In conversation with a friend of mine this week, she mentioned that her recently unemployed spouse has sent out 46 job applications over the past few weeks. He's a highly-qualified tech professional living in a competitive market. Forty-six? I couldn't even fathom rejection on that scale. I mean, he can't possibly expect to get all 46 jobs.

In the changing landscape of college admissions, numbers are starting to matter more. On-line platforms like the Common Application have made it easier to apply to a greater number of universities with the single click of a button. Students can conceivably write a single admission essay and forward the same document to dozens of different universities.

So, is there a magic number of colleges to which a student should apply? Is it better to apply to three colleges or 50? Is there a down side to either?

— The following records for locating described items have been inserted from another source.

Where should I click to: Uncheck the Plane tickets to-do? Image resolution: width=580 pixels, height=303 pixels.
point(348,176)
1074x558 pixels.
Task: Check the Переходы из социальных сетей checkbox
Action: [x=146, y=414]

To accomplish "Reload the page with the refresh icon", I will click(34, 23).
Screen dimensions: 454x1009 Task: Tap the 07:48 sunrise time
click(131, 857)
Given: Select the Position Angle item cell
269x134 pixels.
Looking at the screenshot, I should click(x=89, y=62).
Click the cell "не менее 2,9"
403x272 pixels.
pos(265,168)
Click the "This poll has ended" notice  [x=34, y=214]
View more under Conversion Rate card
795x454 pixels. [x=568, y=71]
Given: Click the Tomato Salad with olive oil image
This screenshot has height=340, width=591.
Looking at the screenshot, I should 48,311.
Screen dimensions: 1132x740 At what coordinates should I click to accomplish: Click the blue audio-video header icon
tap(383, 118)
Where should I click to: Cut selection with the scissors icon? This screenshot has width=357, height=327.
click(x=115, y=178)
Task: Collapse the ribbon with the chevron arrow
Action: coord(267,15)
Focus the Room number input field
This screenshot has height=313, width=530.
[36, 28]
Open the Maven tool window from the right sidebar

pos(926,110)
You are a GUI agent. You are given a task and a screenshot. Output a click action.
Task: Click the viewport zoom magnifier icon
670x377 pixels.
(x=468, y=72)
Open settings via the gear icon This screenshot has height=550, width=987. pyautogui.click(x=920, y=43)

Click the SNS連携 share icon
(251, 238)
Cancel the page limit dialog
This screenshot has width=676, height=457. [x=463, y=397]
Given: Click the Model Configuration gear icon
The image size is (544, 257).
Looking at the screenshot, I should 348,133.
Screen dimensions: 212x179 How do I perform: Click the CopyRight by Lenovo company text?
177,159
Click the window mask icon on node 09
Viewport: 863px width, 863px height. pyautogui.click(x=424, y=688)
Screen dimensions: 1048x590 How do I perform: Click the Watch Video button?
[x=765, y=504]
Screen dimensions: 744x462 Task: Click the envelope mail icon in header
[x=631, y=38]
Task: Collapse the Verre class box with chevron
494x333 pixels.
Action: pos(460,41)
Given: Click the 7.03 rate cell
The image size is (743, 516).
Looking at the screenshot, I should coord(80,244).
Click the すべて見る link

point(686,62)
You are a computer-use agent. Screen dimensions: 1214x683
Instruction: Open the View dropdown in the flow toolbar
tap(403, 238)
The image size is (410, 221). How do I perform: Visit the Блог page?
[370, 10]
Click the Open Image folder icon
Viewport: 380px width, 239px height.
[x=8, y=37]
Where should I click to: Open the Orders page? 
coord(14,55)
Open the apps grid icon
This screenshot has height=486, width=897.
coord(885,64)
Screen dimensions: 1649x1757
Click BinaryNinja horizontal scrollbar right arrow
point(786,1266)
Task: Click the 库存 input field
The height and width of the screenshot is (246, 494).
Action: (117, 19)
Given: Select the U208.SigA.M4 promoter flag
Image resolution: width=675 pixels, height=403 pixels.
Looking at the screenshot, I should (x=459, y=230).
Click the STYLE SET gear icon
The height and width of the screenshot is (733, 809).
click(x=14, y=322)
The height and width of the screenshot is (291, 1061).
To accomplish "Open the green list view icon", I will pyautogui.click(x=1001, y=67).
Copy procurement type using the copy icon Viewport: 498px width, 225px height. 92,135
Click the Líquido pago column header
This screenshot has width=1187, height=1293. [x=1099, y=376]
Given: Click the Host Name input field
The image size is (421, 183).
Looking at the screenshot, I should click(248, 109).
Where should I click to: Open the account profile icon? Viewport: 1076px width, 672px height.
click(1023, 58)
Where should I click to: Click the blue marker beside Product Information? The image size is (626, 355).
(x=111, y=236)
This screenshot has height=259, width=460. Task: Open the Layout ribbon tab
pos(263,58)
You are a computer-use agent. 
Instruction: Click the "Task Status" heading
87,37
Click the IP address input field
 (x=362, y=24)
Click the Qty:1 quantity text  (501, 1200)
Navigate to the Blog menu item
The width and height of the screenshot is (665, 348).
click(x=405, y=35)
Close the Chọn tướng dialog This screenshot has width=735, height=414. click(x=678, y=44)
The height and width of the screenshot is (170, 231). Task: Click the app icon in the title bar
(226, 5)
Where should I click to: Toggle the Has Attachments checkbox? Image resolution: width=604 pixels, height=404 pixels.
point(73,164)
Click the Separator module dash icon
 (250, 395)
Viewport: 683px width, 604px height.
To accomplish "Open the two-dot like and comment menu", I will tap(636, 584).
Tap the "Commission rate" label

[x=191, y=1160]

I don't pretend to have all the answers. It depends in part upon the quality of the research and college counseling that students receive. Students with access to top guidance counselors are obviously at an advantage here. Affluent students also have a leg up in the sense that they can afford to do things like visit out of state campuses.

This kind of front-end research allows students to make more measured decisions. Those students may well be able to narrow their field to a handful of colleges in which they are very interested and to which they are well-suited.

For many other students, college choice is greyer. They may be basing decisions on second-hand information or cursory views of a college website. This makes it harder for students to really assess the school which may be best for them. In that case, I say, cast a wide net (assuming it's affordable-each application usually carries a fee).

The flip-side of this conversation is that more applications make it more difficult for colleges to actually review them. Who knows how technology has squeezed that aspect of the admissions process.

Finally, there are the odds. If you're applying to two dozen schools, you're more likely to get in somewhere; you just need to steel yourself for the inevitable rejection, too.

Which is not a bad life lesson, anyhow.